Kathryn L. Wyer, U.S. Department of Justice, Washington, DC, for Defendant.



RUDOLPH CONTRERAS, United States District Judge


In this case, the Court considers whether the Department of Education ("DOE") acted arbitrarily and capriciously with respect to cosmetology schools when it decided to presumptively use earnings data that does not account for unreported income. Although the DOE was justified in using reported income as the presumptive measure of overall income, it arbitrarily and capriciously made rebutting that presumption overly difficult.

In setting standards that determine which proprietary schools' graduates are entitled to federally backed student loans, the DOE looks to the rates at which the schools' graduates are "gainfully employed." To determine whether graduates are gainfully employed, the DOE has adopted a test that compares the graduates' income levels to their levels of debt. To determine the graduates' income, the DOE presumptively uses the Social Security Administration's ("SSA") income data. This data does not account for income that is not reported to the Internal Revenue Service. Schools may appeal the DOE's use of SSA data through "alternate earnings appeals," which, if successful, allow them to use alternate measures of income before the debt-to-earnings rates become final.
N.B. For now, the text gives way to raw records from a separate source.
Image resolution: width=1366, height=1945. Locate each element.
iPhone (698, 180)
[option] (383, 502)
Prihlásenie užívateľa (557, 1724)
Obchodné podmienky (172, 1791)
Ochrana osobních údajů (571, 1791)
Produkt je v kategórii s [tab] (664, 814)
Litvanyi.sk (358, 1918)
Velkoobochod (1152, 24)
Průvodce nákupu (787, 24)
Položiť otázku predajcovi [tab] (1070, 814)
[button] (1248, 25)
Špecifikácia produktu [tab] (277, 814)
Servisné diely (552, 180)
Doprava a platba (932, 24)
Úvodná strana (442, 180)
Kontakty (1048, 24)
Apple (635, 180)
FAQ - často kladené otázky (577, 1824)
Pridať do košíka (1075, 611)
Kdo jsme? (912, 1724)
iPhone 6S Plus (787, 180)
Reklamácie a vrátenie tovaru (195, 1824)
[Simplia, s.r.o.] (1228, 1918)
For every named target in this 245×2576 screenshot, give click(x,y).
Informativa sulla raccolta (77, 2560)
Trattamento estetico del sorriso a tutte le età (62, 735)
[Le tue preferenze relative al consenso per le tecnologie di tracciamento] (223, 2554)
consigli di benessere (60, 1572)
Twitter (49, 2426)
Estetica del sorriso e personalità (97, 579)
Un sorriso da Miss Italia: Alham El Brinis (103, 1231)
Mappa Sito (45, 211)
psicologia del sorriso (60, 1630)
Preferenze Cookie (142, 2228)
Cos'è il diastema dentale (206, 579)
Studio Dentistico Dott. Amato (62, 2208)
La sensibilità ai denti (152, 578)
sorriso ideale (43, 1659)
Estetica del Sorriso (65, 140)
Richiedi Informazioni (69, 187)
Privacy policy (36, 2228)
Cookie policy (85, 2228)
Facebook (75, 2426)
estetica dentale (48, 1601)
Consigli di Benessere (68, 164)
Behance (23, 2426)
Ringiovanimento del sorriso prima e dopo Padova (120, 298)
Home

To submit such an appeal, a school is required to use either state-sponsored data pertaining to over half of its graduates during the relevant timeframe or gather income data on almost all of its graduates through a survey. Schools that fail the debt-to-earnings test for a long enough time lose eligibility for federal loans. Schools at immediate risk of losing federal-loan eligibility are required to warn their students and prospective students that they may be ineligible for student loans in the near future.

During the notice-and-comment period, several commenters argued that use of SSA data would be unfair to, among others, cosmetology programs, because their graduates disproportionately underreport their income due to high levels of cash-based and self-employment-based earnings, including tips. The commenters suggested that the Bureau of Labor Statistics's survey-based data would better account for unreported income.

The DOE rejected the commenters' objection to the data and their proposed solution. In rejecting the objection, the DOE reasoned that graduates who do not report their income are subject to civil and criminal penalties, and noted that the SSA data is only one means of determining income; programs can submit alternate earnings appeals to show the DOE that its graduates' average incomes are actually higher than the SSA data indicates. In rejecting the proposed solution, the DOE noted that the Bureau of Labor Statistics data cannot be tied to particular programs, and thus would undermine the purpose of the regulations—to identify individual programs whose graduates are not gainfully employed.

The American Association of Cosmetology Schools ("AACS") sued under the Administrative Procedure Act, arguing that these responses were unsatisfactory, and thus the DOE arbitrarily and capriciously failed to adequately consider the unreported-income issue when it promulgated the regulations. AACS is a nonprofit association of cosmetology schools, many of which are at risk of failing the DOE's debt-to-earnings test. In fact, at least three schools have already posted warnings to their students, because they could not feasibly appeal their failing grades. Defendant moves for summary judgment on two procedural grounds and on the basis that the regulations were not arbitrary or capricious.

Both of the DOE's procedural arguments concern subject-matter jurisdiction. It first argues that AACS does not challenge final agency action, because none of AACS's member-schools have unsuccessfully appealed their failing debt-to-earnings rates. The DOE also argues that AACS does not have standing to bring this action, because it did not identify any individual member-schools with standing in the complaint. The Court holds that AACS is challenging final agency action, because at least three schools have already had to post warnings, and raising an administrative appeal is not a prerequisite to suit under the APA. The Court further holds that AACS has standing to bring this case, because AACS indeed identified adversely affected members and meets all other requirements to establish associational standing to sue on behalf of its members.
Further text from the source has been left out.